It didn't take long for 2012 to throw another Clasico into an extraordinary run of matches between Spain's two richest clubs, which has seen Pep Guardiola and Jose Mourinho face off eight times in a season and a half. The score stands at Barca 4, Real 1, with three ties. That sole victory is what Mourinho is defending in the Bernabeu tonight, the King's Cup, a competition in which Real and Barca have met relatively infrequently. This will be the fifth quarterfinal meeting between the clubs, with both having won two of the previous encounters each. It also presents a curious chance for Barcelona to level the historical tally with perfect symmetry. In 216 matches in all competitions, Real has won 86 and Barca 85, with 45 ties. In the cup, though, Barcelona has not won in Madrid since 1968. For Guardiola, who turns 41 today, the match is an opportunity for yet another footnote in the record books. If Barca avoids defeat, it will become the first side ever to go seven games unbeaten in the Bernabeu.
Real looks stronger going into the match, having won 22 of its past 23 matches in all competitions, while Barcelona over the same period has dropped points at Sevilla, Athletic, Getafe and Espanyol. Guardiola admitted last week that Barca's away form has to improve if it is to retain its Liga crown for a fourth consecutive year. The cup may be the least important competition on the two sides' agenda, but as Xavi pointed out, whichever comes out of the two-leg tie victorious will have a huge boost of confidence for the rest of the season -- and for a potential three more Clasicos.

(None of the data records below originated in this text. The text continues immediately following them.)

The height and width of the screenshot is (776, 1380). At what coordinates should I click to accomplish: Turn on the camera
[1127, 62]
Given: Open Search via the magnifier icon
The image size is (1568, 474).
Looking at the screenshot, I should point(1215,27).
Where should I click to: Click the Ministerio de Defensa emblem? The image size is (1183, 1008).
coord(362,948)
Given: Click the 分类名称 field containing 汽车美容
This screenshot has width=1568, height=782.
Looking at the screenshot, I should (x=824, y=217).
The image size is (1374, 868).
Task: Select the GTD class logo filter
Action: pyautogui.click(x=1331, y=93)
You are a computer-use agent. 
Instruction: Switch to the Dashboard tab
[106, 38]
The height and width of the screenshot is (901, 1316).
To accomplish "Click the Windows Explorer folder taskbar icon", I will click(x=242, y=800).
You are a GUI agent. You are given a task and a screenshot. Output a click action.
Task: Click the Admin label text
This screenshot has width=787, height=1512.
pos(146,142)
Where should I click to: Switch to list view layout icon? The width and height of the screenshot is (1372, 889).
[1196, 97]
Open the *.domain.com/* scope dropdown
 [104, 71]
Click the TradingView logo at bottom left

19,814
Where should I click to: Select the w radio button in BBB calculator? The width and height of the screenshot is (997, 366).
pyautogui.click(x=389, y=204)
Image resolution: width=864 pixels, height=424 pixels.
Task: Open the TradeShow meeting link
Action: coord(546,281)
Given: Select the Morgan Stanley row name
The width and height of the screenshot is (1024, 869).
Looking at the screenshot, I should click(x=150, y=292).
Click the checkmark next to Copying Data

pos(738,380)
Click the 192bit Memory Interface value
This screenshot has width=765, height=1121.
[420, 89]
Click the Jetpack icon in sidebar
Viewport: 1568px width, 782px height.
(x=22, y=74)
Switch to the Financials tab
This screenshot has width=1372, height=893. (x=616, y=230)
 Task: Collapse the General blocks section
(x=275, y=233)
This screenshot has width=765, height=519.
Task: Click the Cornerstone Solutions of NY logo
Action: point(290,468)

Three players who could be key to the game:
Jose Manuel Pinto
The occasional Barcelona goalkeeper is nicknamed "Tao Pai Pai" after a character from something called "Dragon Ball." Pinto probably sees about as much of that sort of ball as he does the other at Barcelona, due to the remarkable durability of Victor Valdes. However, Guardiola always plays Pinto in the cup and said this week it would be "treasonous" not to do so simply because Real is on the other side of the halfway line.
An online poll of Barca fans did not concur, the main argument against Pinto being that he was between the sticks for Guardiola's sole loss against Madrid in last year's cup final. In fairness, it's unlikely that either Valdes, Iker Casillas or some hybrid of the two would have stopped Cristiano Ronaldo's header, but Barca fans are a superstitious lot. It is easy to forget that Pinto was once a first-choice keeper, and won the Zamora Trophy in 2006, at Celta, and even Casillas has just one Zamora to his name. "He's a great goalie, and nobody who knows him doubts that," Guardiola said. "We certainly do not, and those who have seen him in action these past few years know that he has always played at a very good level."
Jose Callejon
"I like his mentality," said Mourinho of Callejon recently. Signed from Espanyol in the summer, the winger/forward did not exactly set pulses racing in the capital. A former Real youth player, it was broadly anticipated that he would follow the Esteban Granero/Pedro Leon school of returning alumni and drift quietly into obscurity. But Callejon has delighted the Bernabeu with his tireless running, 10 goals in all competitions and by looking like he means it when he points to the badge and smiles. He's also the most effective goal scorer in the league. His winner against Mallorca last weekend brought his league tally to three, with four in Europe and three more in the cup, scored at a rate of one every 75 minutes. Lionel Messi finds the net every 76 minutes, Gonzalo Higuain every 80 minutes, Cristiano Ronaldo every 91 and Karim Benzema every 101.
Cristiano Ronaldo
Open can, release worms. Everybody knows Ronaldo is a great player -- no one more than Ronaldo himself -- but he really needs a good performance against Barcelona to convince the Bernabeu of it. Some sections of the crowd have taken to booing the Portuguese after his lackluster display in Real's 1-3 league loss to the Catalans, and Ronaldo has responded in kind by sulking, taking pot shots from 40 yards and refusing to celebrate a meaningless fifth goal in a routine 5-1 win over Granada. Messi, in the 10 Clasicos contested since Ronaldo joined Real, has scored seven times. He has bagged 13 in all the Clasicos he has played in. More notably, the Argentine's goals-per-minutes ratio against Real is practically the same as against any other opposition. Ronaldo has scored just three in 10 Clasicos, well below his usual strike rate, and wasted two gilt-edged opportunities in December's league match. After that game, when the catcalls began and the media bared its claws, Ronaldo bagged a hat-trick against Sevilla. "This should serve to shut a few mouths," he said afterward. It didn't. But a similar return against the eternal rival most certainly would.